### Pixel coordinate grounding data

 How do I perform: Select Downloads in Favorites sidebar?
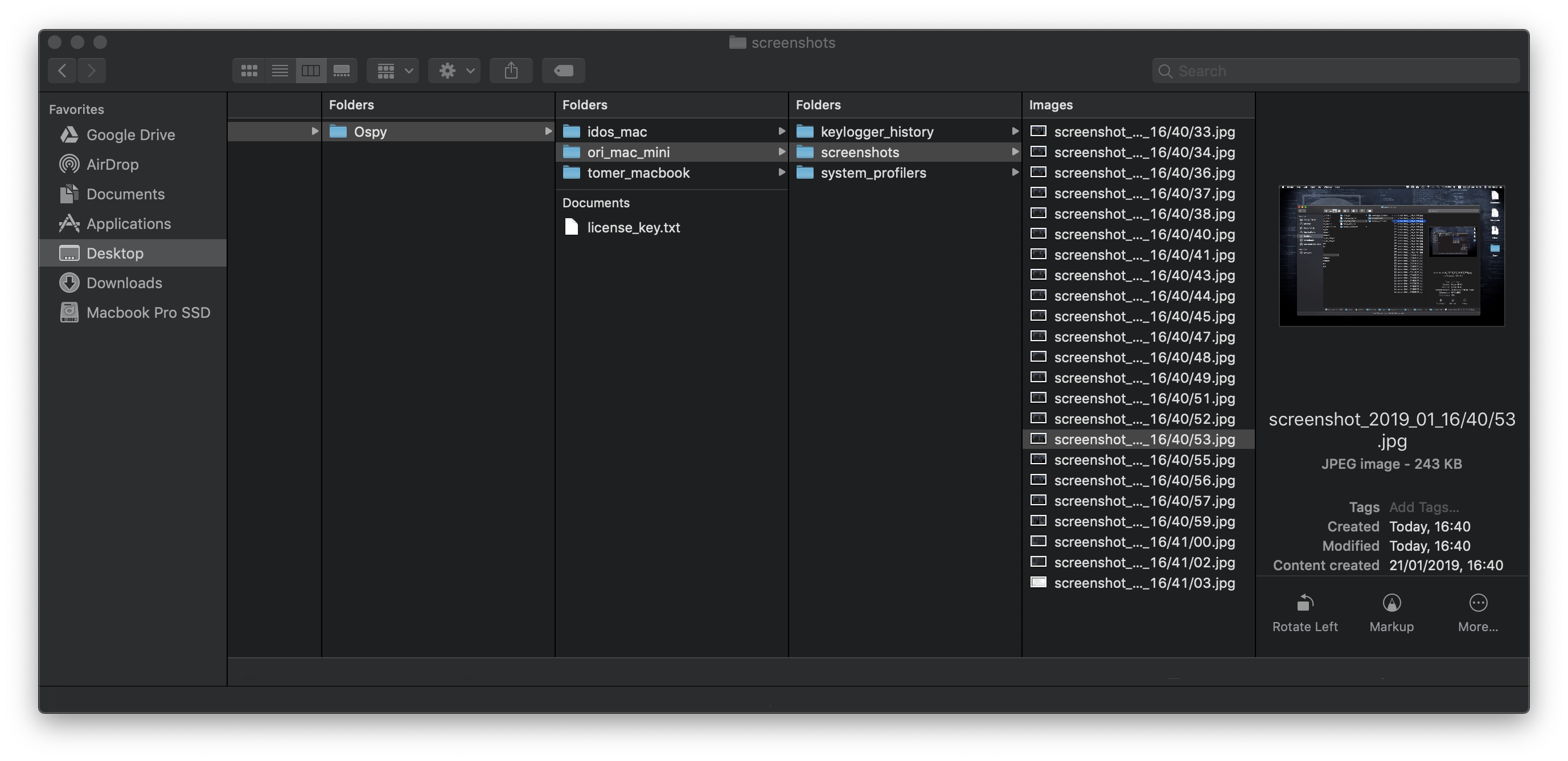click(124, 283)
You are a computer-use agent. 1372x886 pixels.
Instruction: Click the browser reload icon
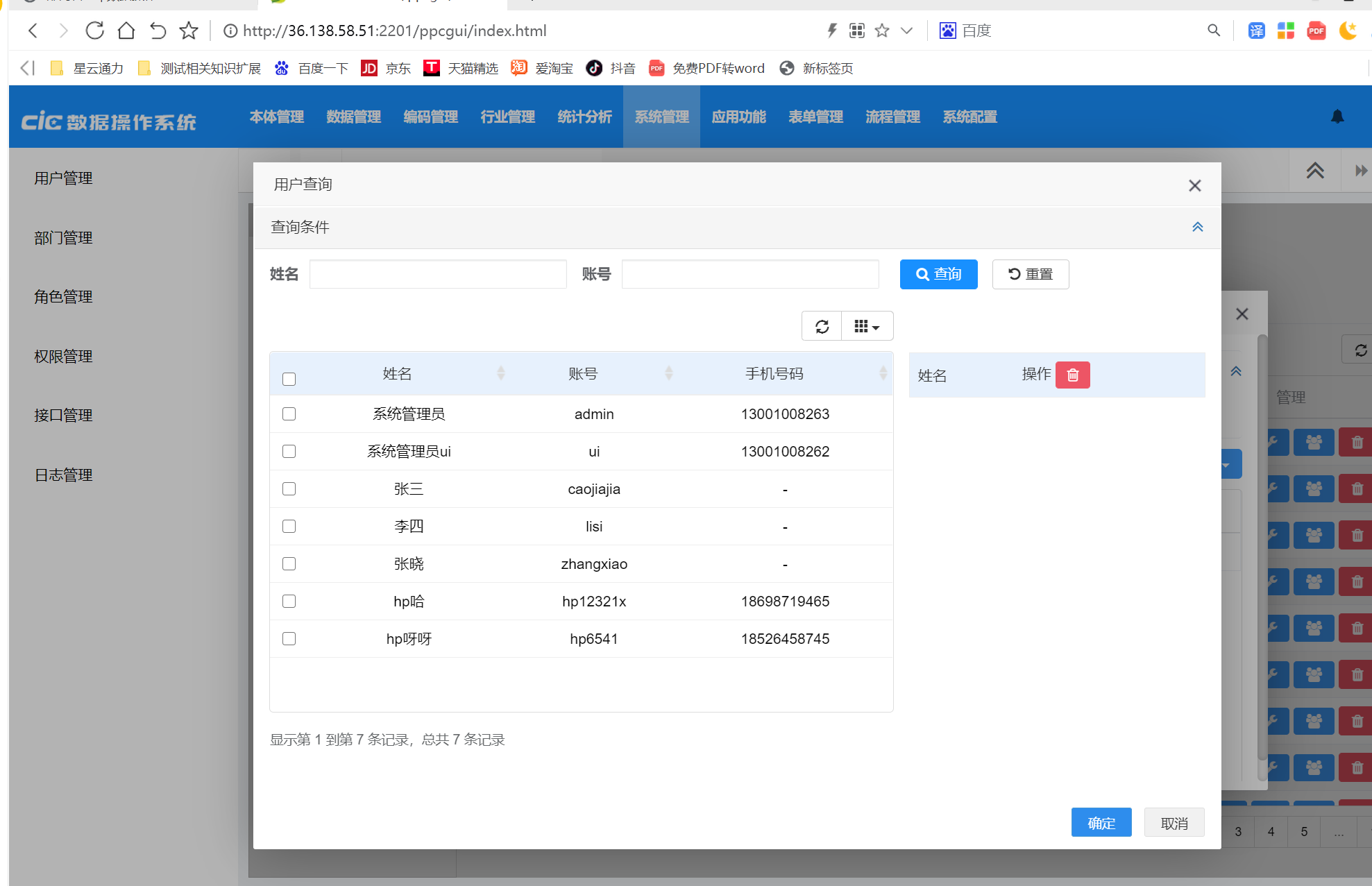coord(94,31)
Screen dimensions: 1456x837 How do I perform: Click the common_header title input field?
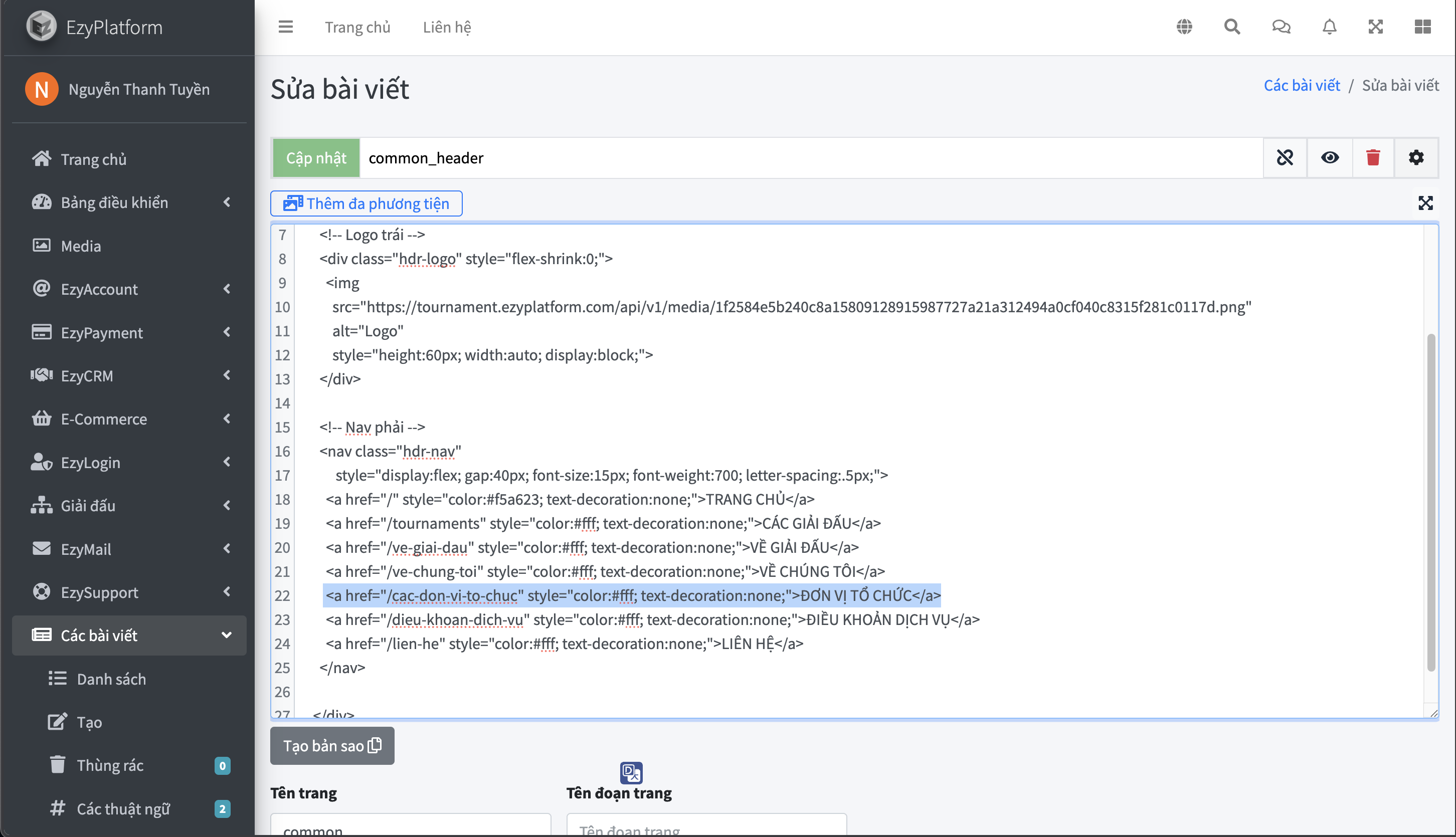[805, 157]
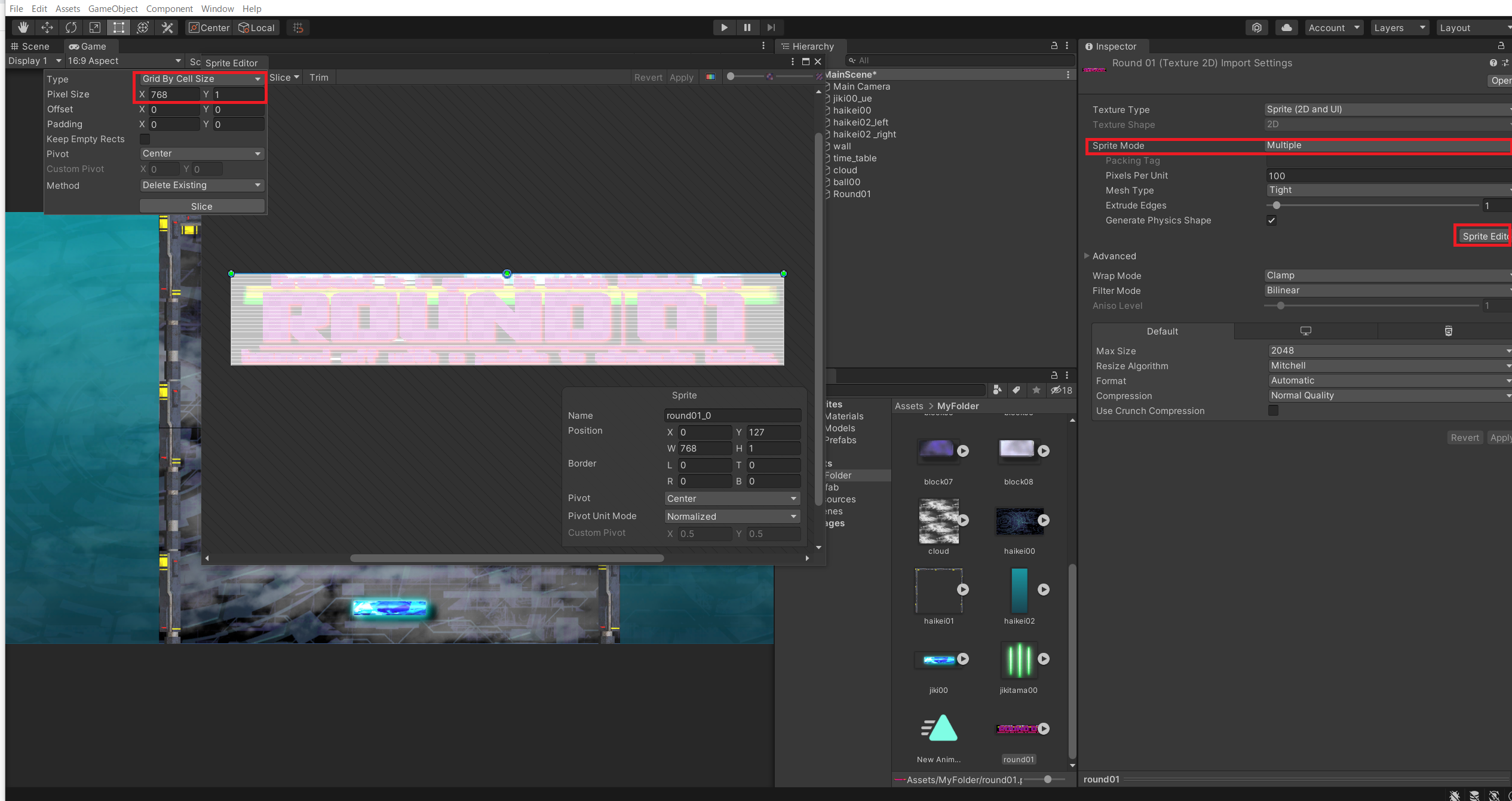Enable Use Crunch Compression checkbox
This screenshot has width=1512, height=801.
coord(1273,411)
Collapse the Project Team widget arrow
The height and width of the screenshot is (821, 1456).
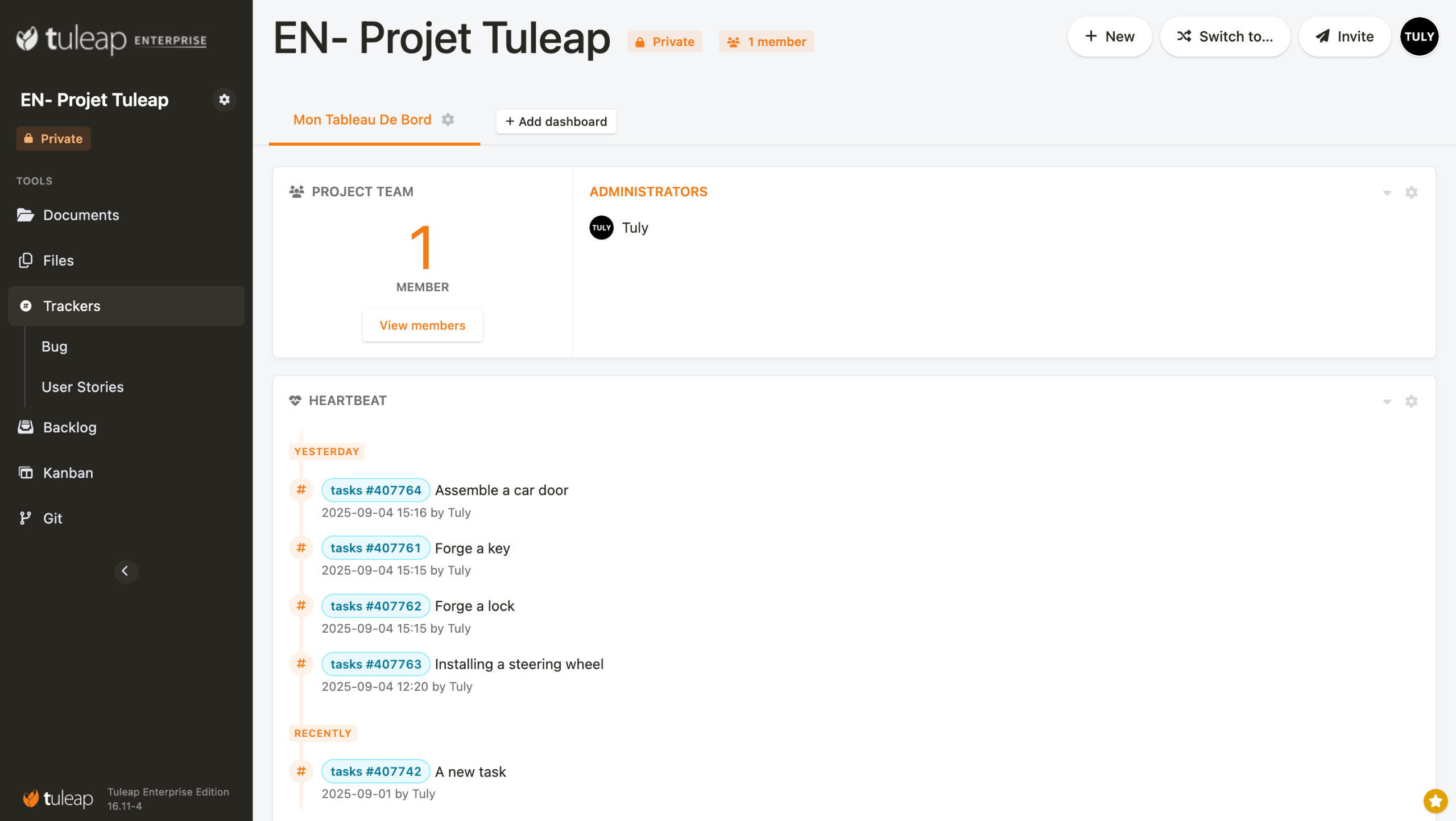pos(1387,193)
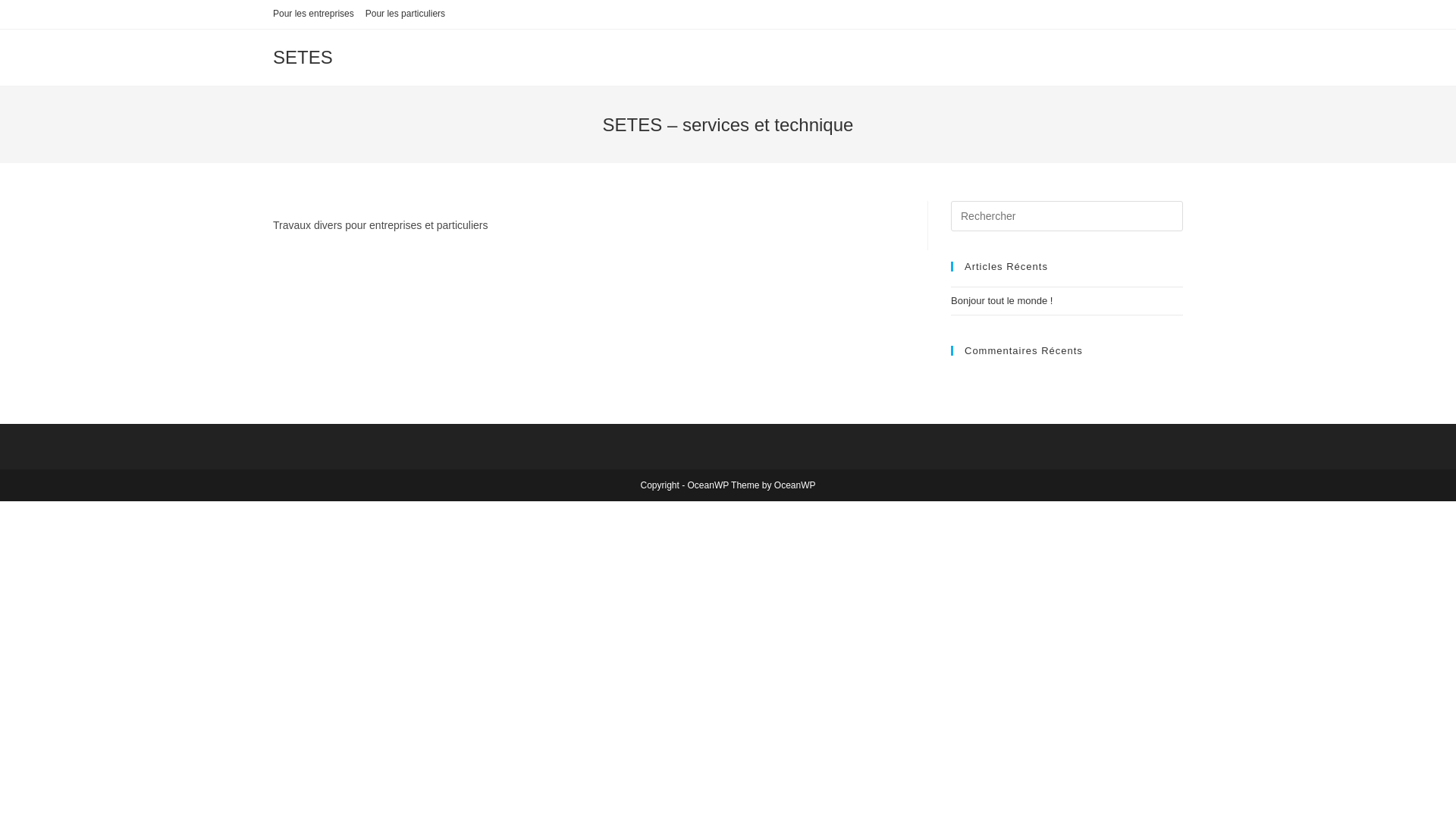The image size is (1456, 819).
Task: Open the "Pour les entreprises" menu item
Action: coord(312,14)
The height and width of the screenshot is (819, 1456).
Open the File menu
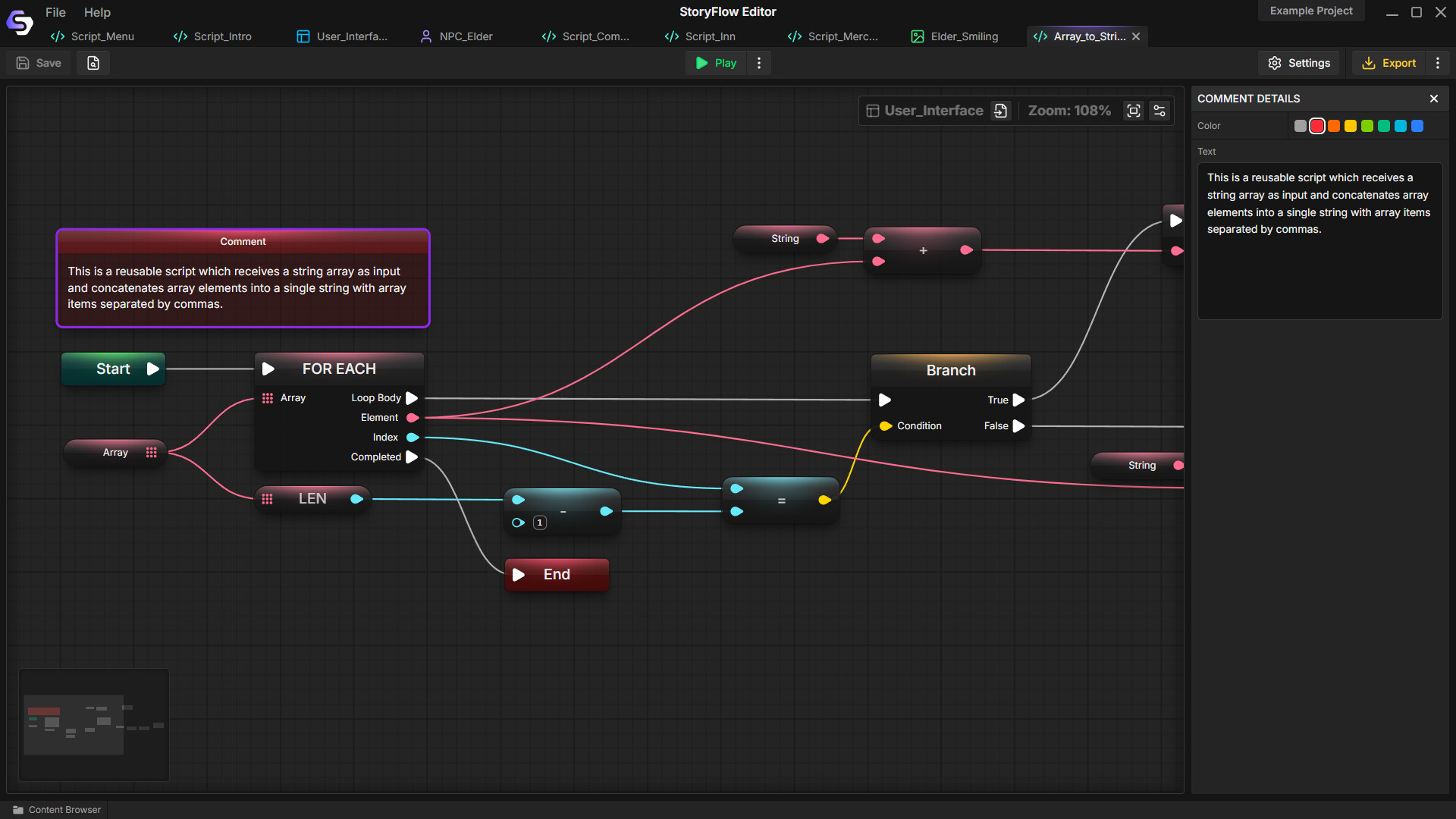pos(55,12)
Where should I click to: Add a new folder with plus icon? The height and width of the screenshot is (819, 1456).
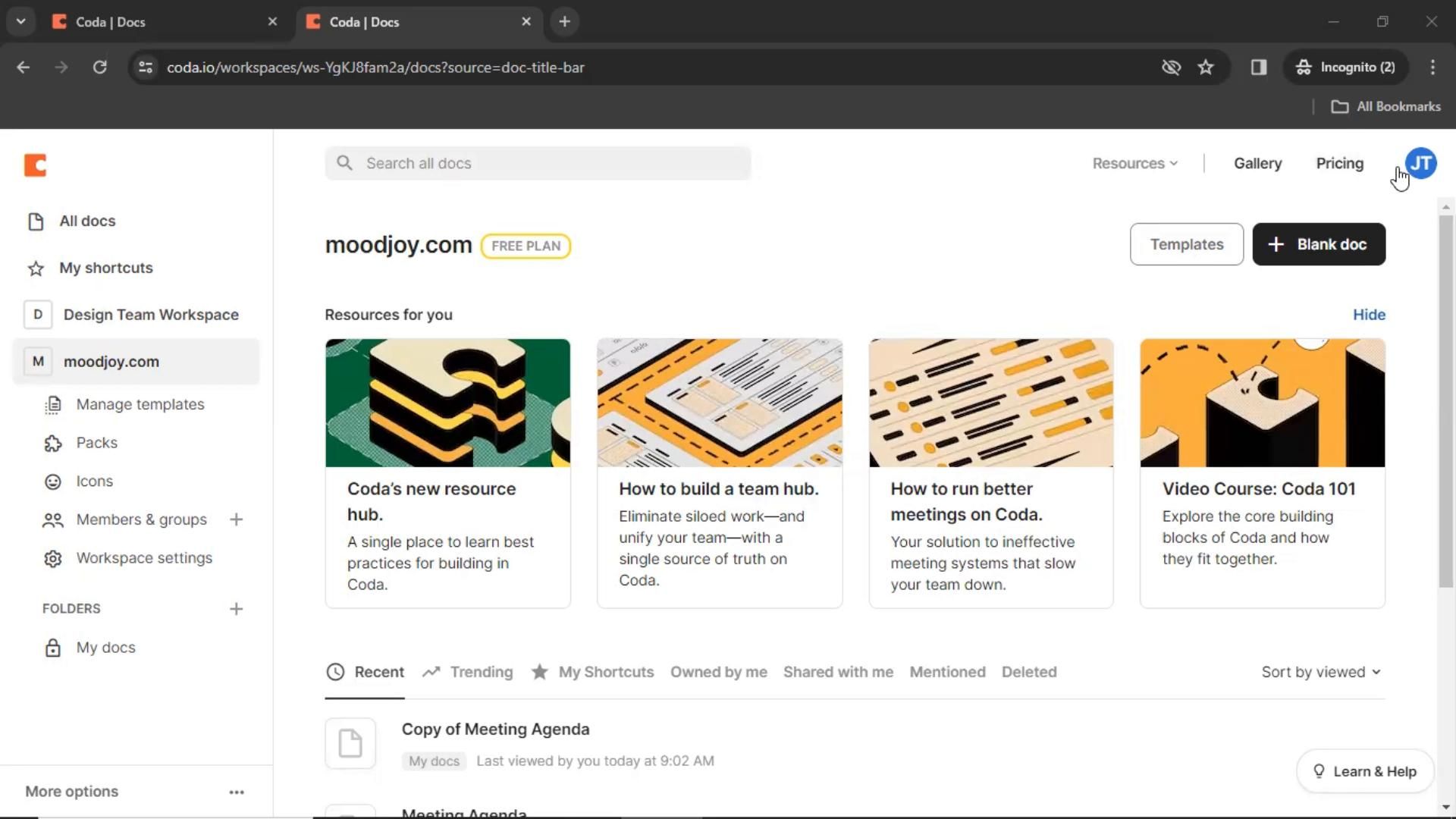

### Assigned task
An unchanged copy of the data, images excluded, is all that should be given.

### Task output
 How do I perform: Select Downloads in Favorites sidebar?
click(124, 283)
You are a computer-use agent. 1372x886 pixels.
Instruction: Click the browser reload icon
coord(94,31)
Screen dimensions: 1456x837 How do I perform: Click the common_header title input field?
[805, 157]
Enable Use Crunch Compression checkbox
This screenshot has width=1512, height=801.
coord(1273,411)
Collapse the Project Team widget arrow
The height and width of the screenshot is (821, 1456).
pos(1387,193)
The image size is (1456, 819).
Task: Open the "Pour les entreprises" menu item
Action: coord(312,14)
The height and width of the screenshot is (819, 1456).
Open the File menu
pos(55,12)
Where should I click to: Add a new folder with plus icon? The height and width of the screenshot is (819, 1456).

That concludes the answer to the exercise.